» **WHAT YOU SHOULD DO**:
Give the entries below again exactly. Their pictures are not needed.

Stored items:
=== Begin Enclosure ===
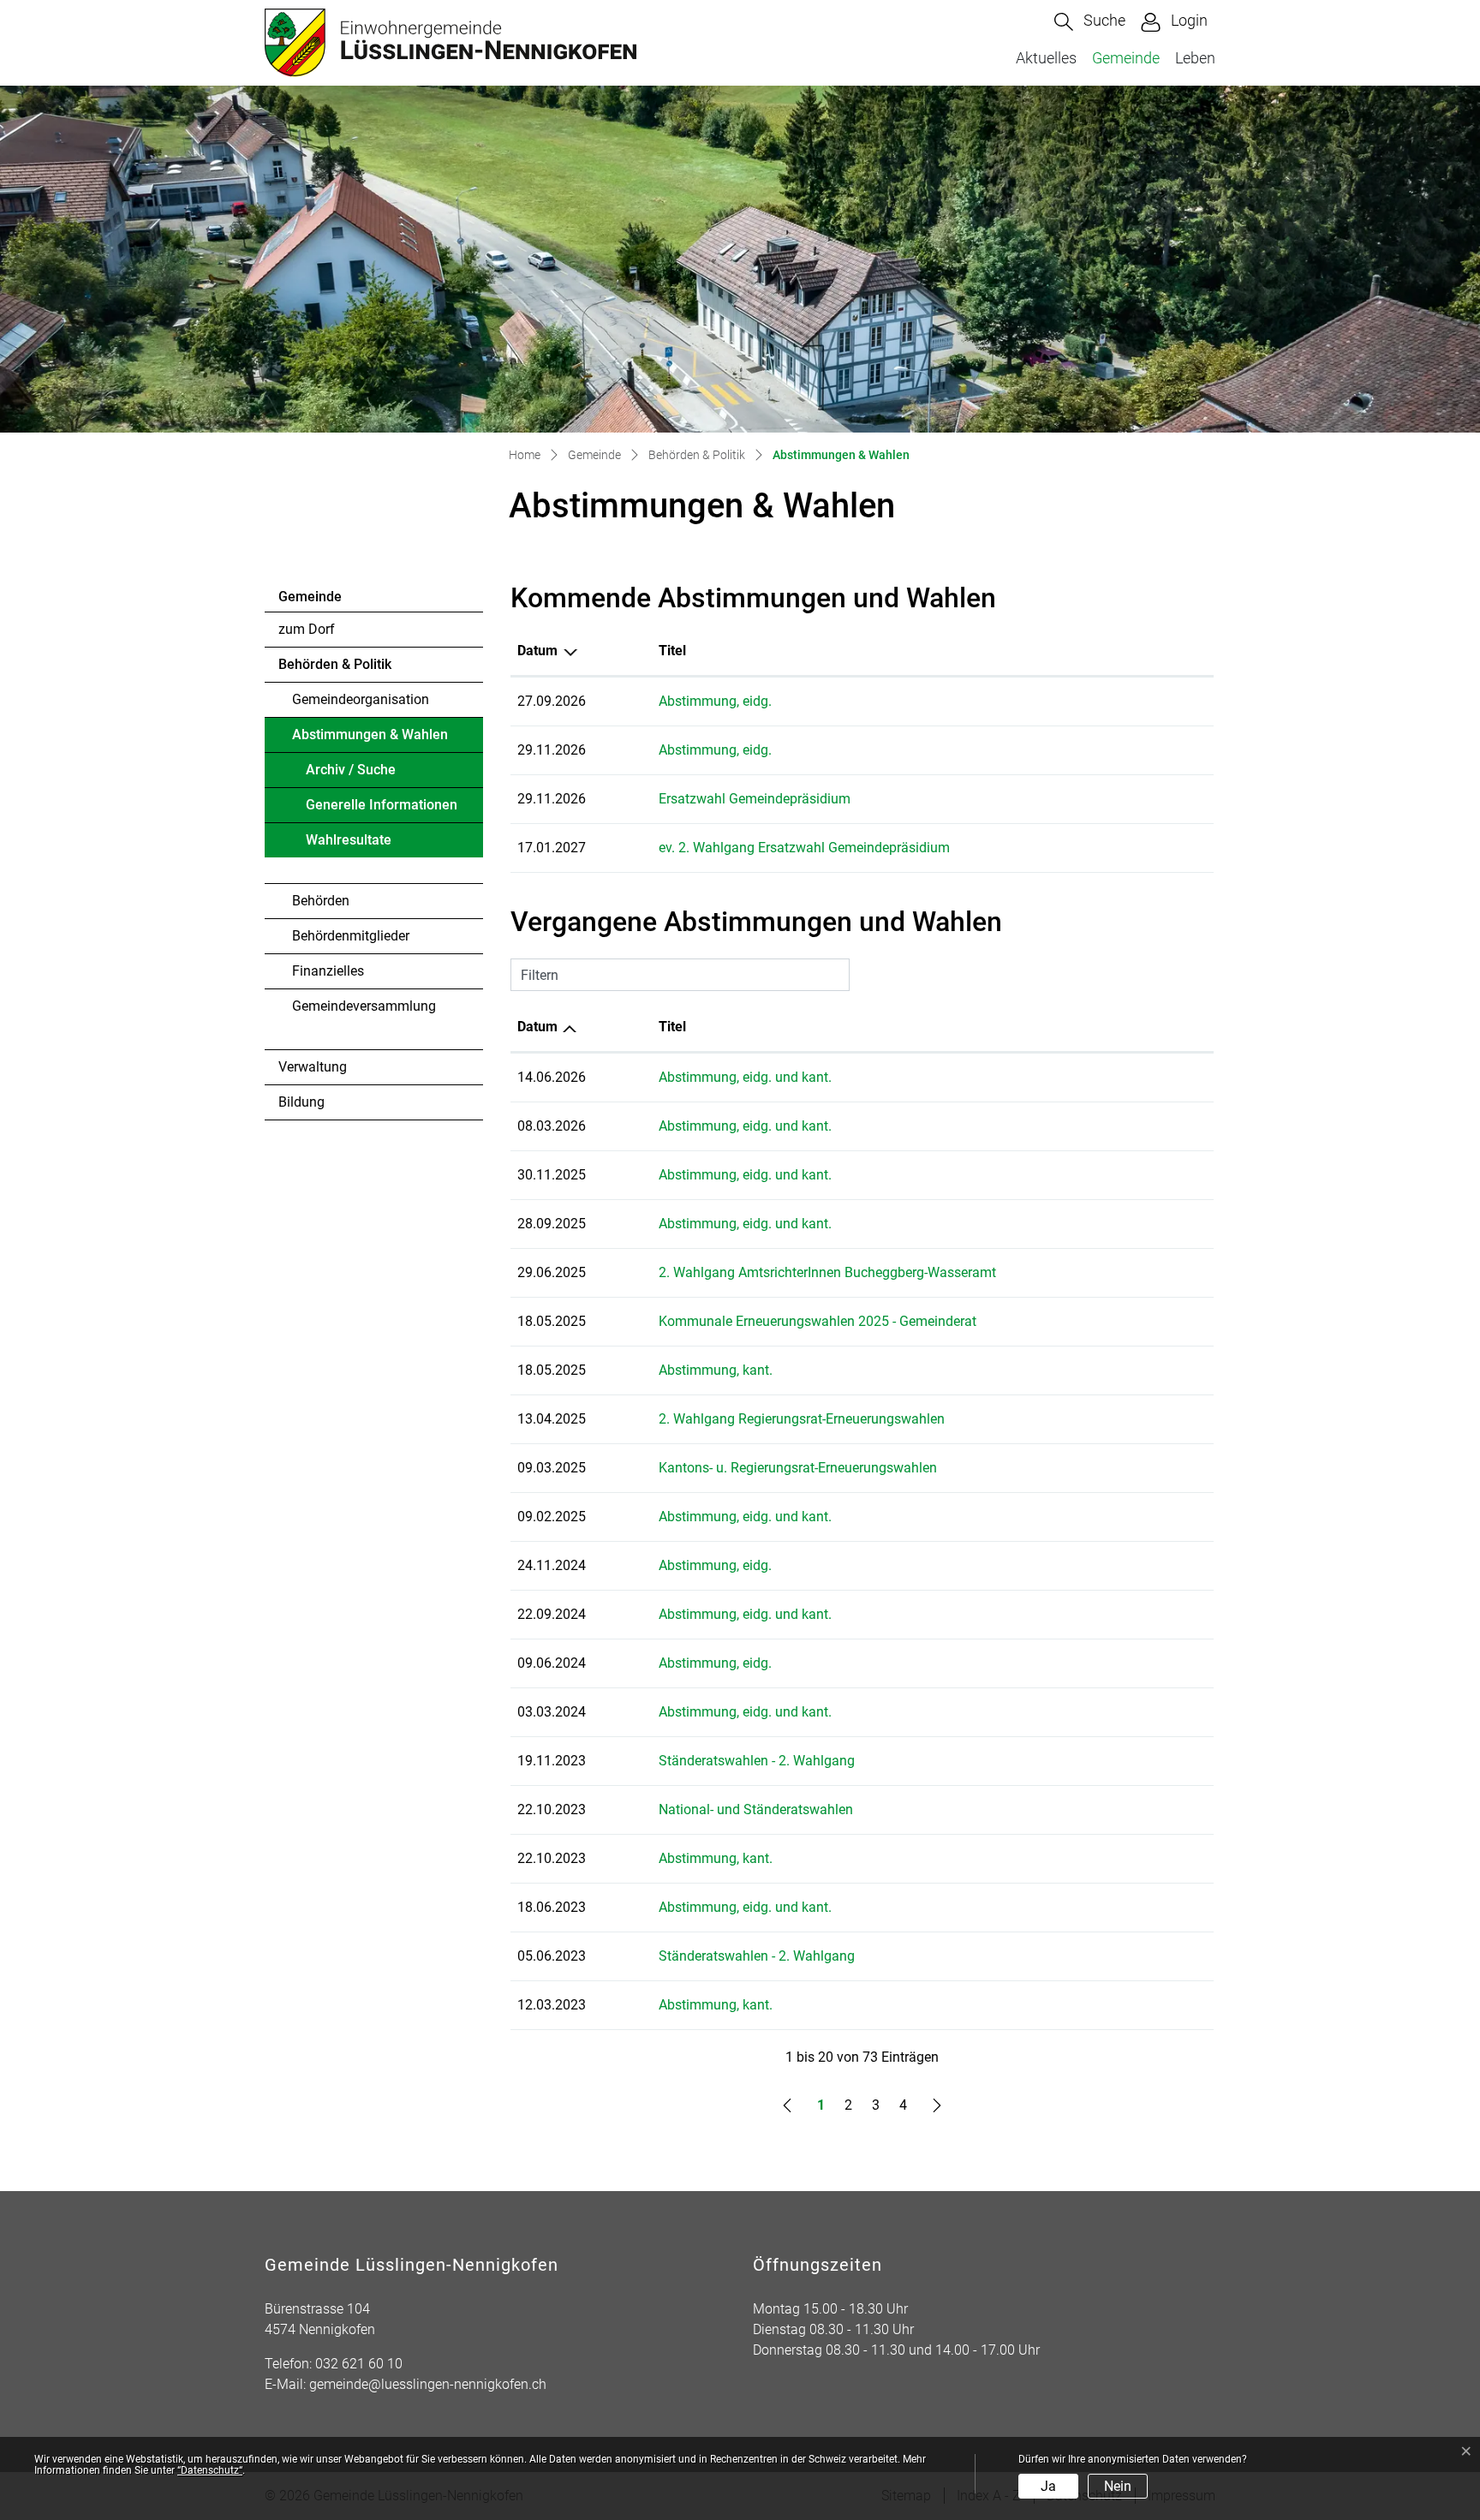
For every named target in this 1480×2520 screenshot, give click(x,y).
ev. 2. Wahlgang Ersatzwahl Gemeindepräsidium (804, 847)
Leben (1195, 58)
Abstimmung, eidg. (715, 701)
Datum (537, 650)
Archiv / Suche (351, 769)
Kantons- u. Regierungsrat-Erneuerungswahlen (798, 1468)
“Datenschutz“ (209, 2470)
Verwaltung (312, 1067)
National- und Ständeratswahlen (756, 1809)
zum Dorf (306, 629)
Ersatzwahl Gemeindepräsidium (754, 799)
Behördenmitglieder (350, 936)
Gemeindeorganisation (360, 699)
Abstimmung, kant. (716, 1370)
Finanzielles (328, 971)
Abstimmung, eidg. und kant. (745, 1077)
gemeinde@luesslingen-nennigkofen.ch (427, 2384)
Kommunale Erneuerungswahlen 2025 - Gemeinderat (817, 1321)
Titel (672, 650)
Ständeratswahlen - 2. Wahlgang (757, 1761)
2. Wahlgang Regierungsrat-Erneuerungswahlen (802, 1419)
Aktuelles (1046, 58)
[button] (1090, 22)
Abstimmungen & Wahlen (370, 739)
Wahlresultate (348, 840)
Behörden (320, 901)
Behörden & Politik (334, 664)
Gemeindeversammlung (364, 1006)
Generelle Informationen (381, 805)
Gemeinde (1126, 58)
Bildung (301, 1102)
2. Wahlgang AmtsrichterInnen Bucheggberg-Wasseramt (827, 1272)
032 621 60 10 (359, 2364)
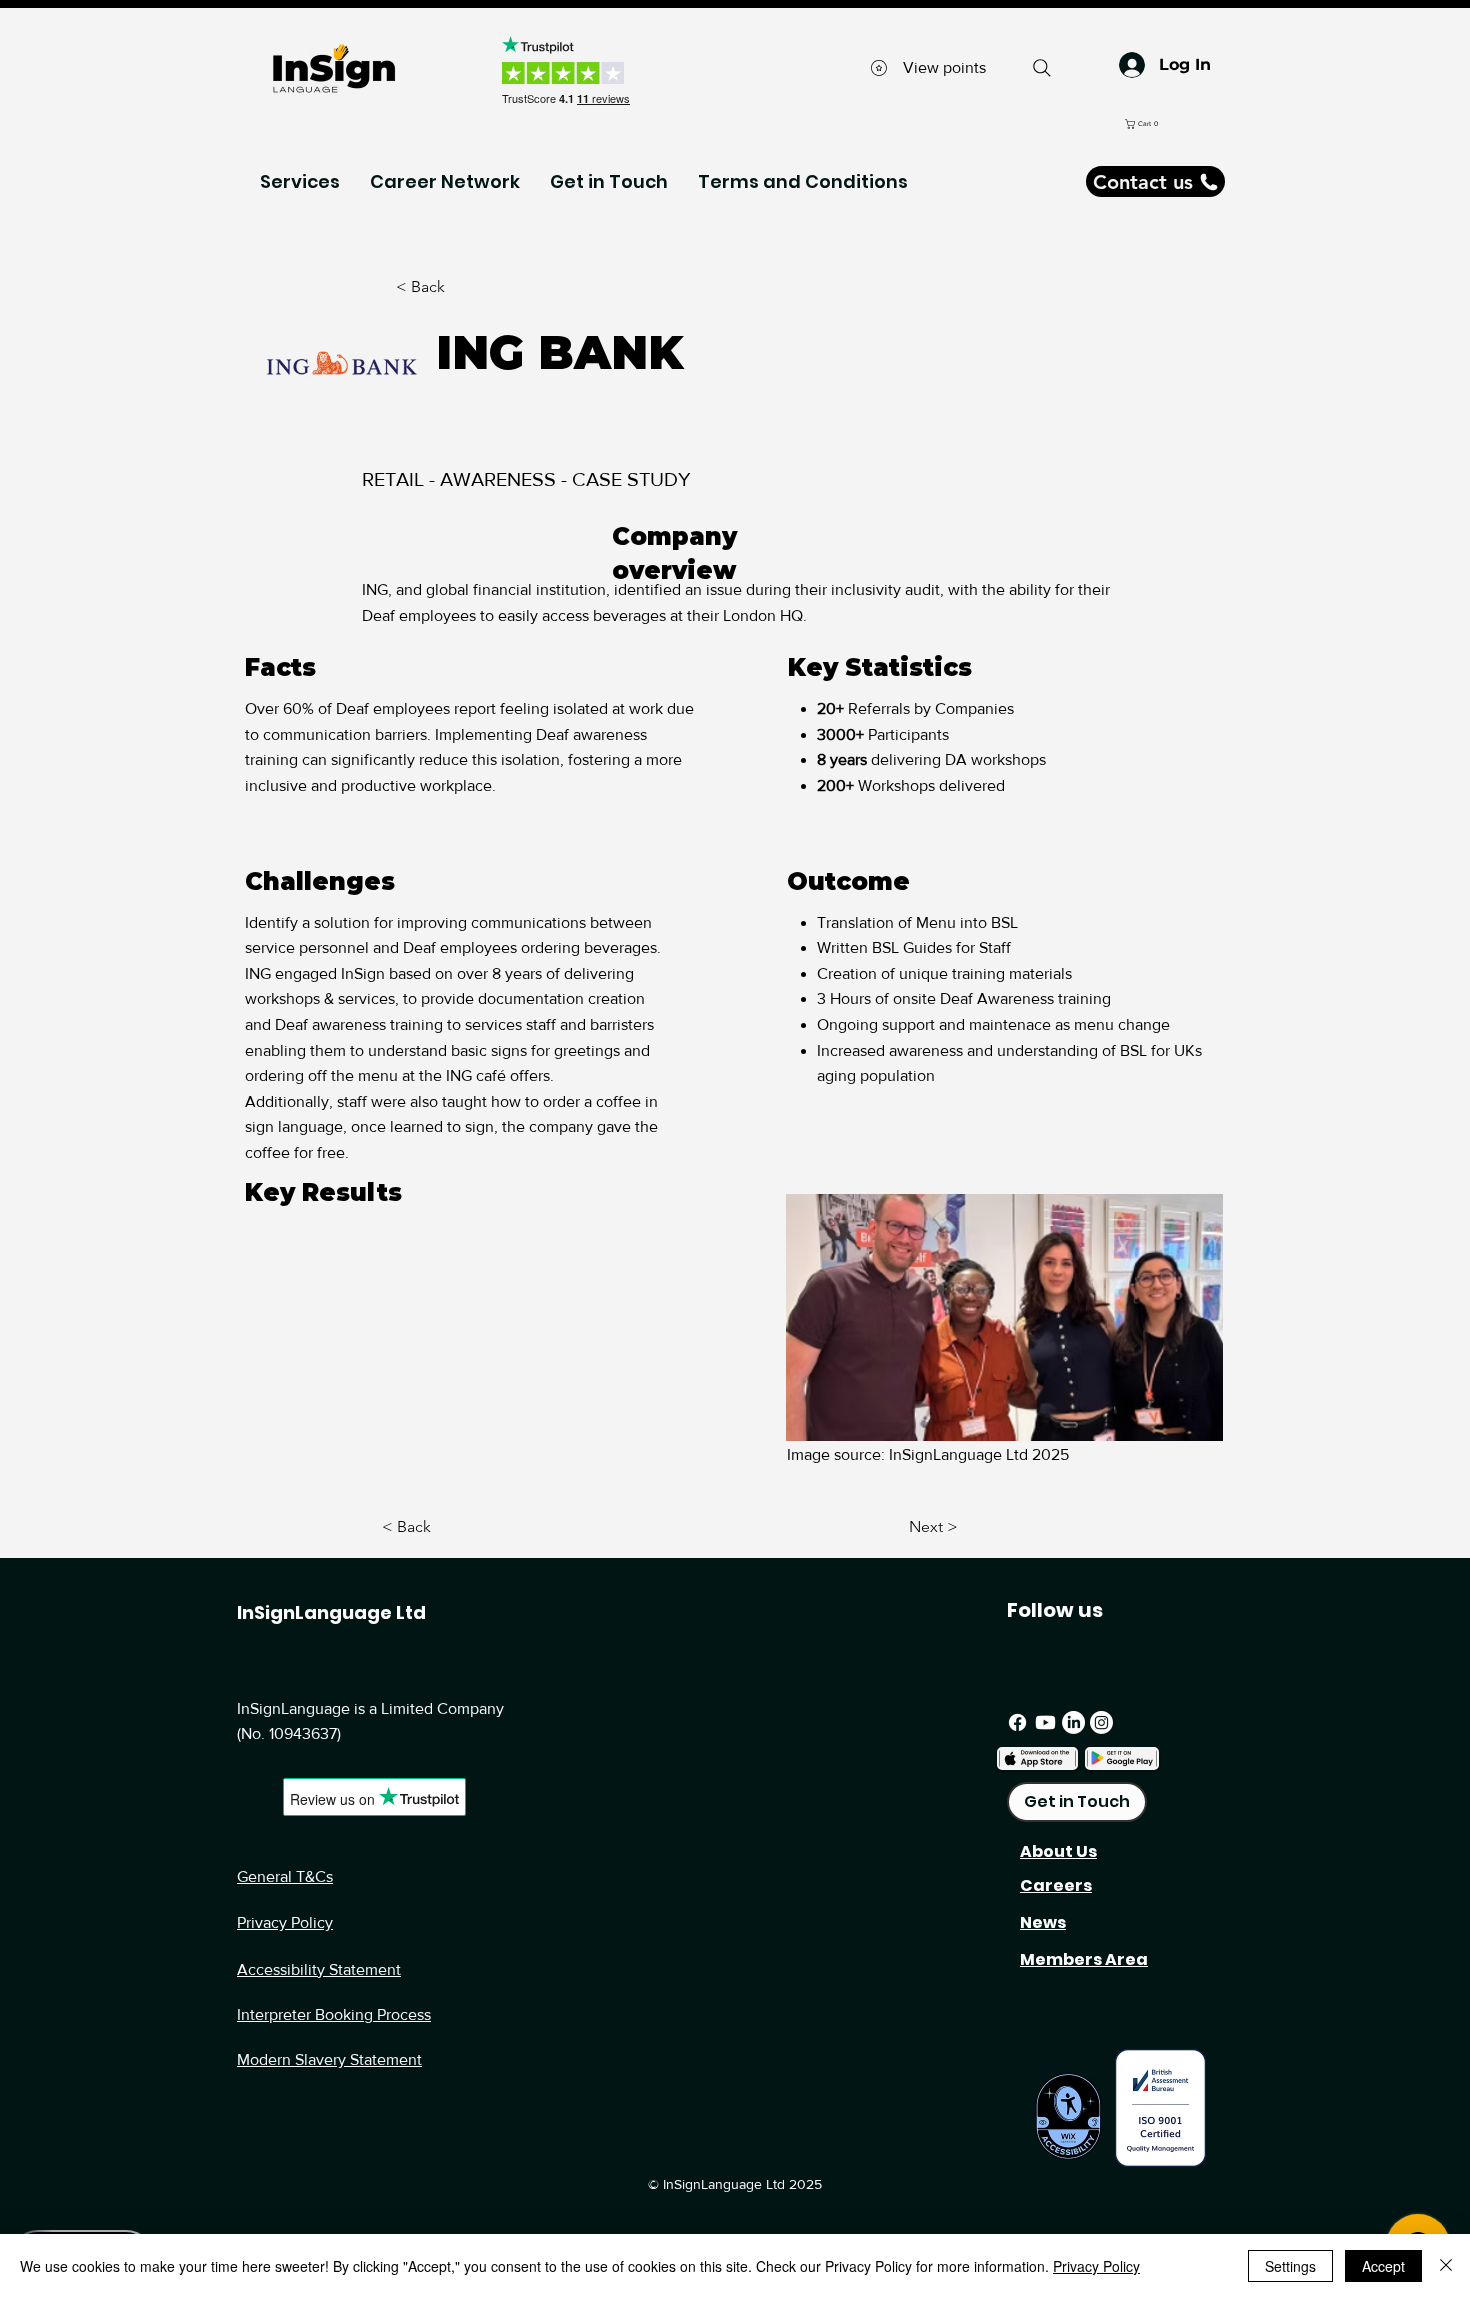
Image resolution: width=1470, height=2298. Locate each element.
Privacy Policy (285, 1922)
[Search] (1041, 67)
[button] (1225, 124)
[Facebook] (1017, 1722)
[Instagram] (1101, 1722)
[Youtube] (1045, 1722)
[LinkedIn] (1073, 1722)
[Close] (1446, 2266)
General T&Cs (285, 1876)
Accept (1383, 2266)
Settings (1290, 2266)
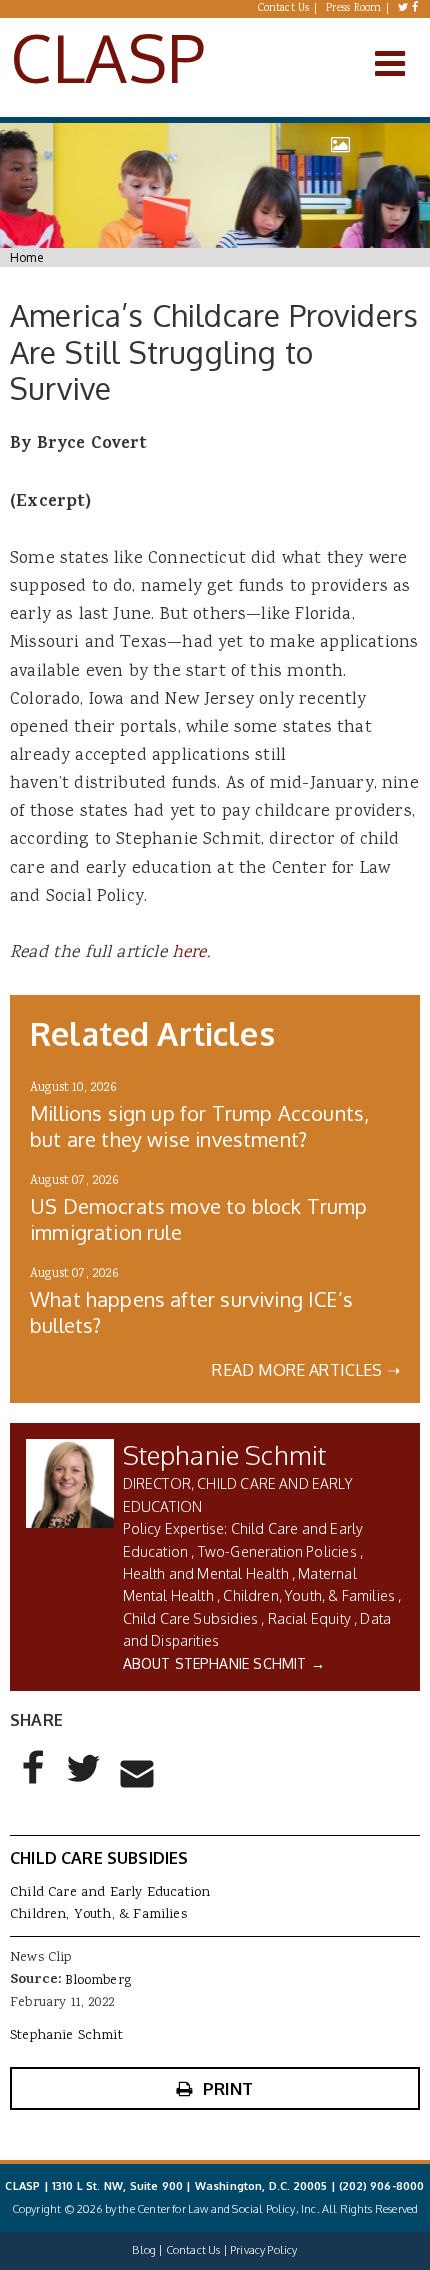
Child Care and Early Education (110, 1893)
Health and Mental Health (206, 1573)
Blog (144, 2250)
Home (26, 257)
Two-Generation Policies (277, 1551)
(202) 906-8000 (381, 2186)
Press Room (354, 9)
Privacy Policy (263, 2250)
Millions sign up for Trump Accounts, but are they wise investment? (199, 1126)
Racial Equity (309, 1618)
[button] (34, 1784)
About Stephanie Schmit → (224, 1663)
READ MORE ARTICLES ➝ (306, 1370)
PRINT (228, 2088)
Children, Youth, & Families (309, 1595)
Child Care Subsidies (191, 1618)
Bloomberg (98, 1981)
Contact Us (284, 9)
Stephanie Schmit (225, 1454)
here (189, 953)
=== End Enclosure ===
» **ANSWER**:
For every named target in this 1480×2520 screenshot, give click(x,y).
ev. 2. Wahlgang Ersatzwahl Gemeindepräsidium (804, 847)
Leben (1195, 58)
Abstimmung, eidg. (715, 701)
Datum (537, 650)
Archiv / Suche (351, 769)
Kantons- u. Regierungsrat-Erneuerungswahlen (798, 1468)
“Datenschutz“ (209, 2470)
Verwaltung (312, 1067)
National- und Ständeratswahlen (756, 1809)
zum Dorf (306, 629)
Ersatzwahl Gemeindepräsidium (754, 799)
Behördenmitglieder (350, 936)
Gemeindeorganisation (360, 699)
Abstimmung, kant. (716, 1370)
Finanzielles (328, 971)
Abstimmung, eidg. und kant. (745, 1077)
gemeinde@luesslingen-nennigkofen.ch (427, 2384)
Kommunale Erneuerungswahlen 2025 - Gemeinderat (817, 1321)
Titel (672, 650)
Ständeratswahlen - 2. Wahlgang (757, 1761)
2. Wahlgang Regierungsrat-Erneuerungswahlen (802, 1419)
Aktuelles (1046, 58)
[button] (1090, 22)
Abstimmungen & Wahlen (370, 739)
Wahlresultate (348, 840)
Behörden (320, 901)
Behörden & Politik (334, 664)
Gemeindeversammlung (364, 1006)
Generelle Informationen (381, 805)
Gemeinde (1126, 58)
Bildung (301, 1102)
2. Wahlgang AmtsrichterInnen Bucheggberg-Wasseramt (827, 1272)
032 621 60 10 (359, 2364)
Image resolution: width=1470, height=2298. Locate each element.
Privacy Policy (285, 1922)
[Search] (1041, 67)
[button] (1225, 124)
[Facebook] (1017, 1722)
[Instagram] (1101, 1722)
[Youtube] (1045, 1722)
[LinkedIn] (1073, 1722)
[Close] (1446, 2266)
General T&Cs (285, 1876)
Accept (1383, 2266)
Settings (1290, 2266)
Child Care and Early Education (110, 1893)
Health and Mental Health (206, 1573)
Blog (144, 2250)
Home (26, 257)
Two-Generation Policies (277, 1551)
(202) 906-8000 (381, 2186)
Press Room (354, 9)
Privacy Policy (263, 2250)
Millions sign up for Trump Accounts, but are they wise investment? (199, 1126)
Racial Equity (309, 1618)
[button] (34, 1784)
About Stephanie Schmit → (224, 1663)
READ MORE ARTICLES ➝ (306, 1370)
PRINT (228, 2088)
Children, Youth, & Families (309, 1595)
Child Care Subsidies (191, 1618)
Bloomberg (98, 1981)
Contact Us (284, 9)
Stephanie Schmit (225, 1454)
here (189, 953)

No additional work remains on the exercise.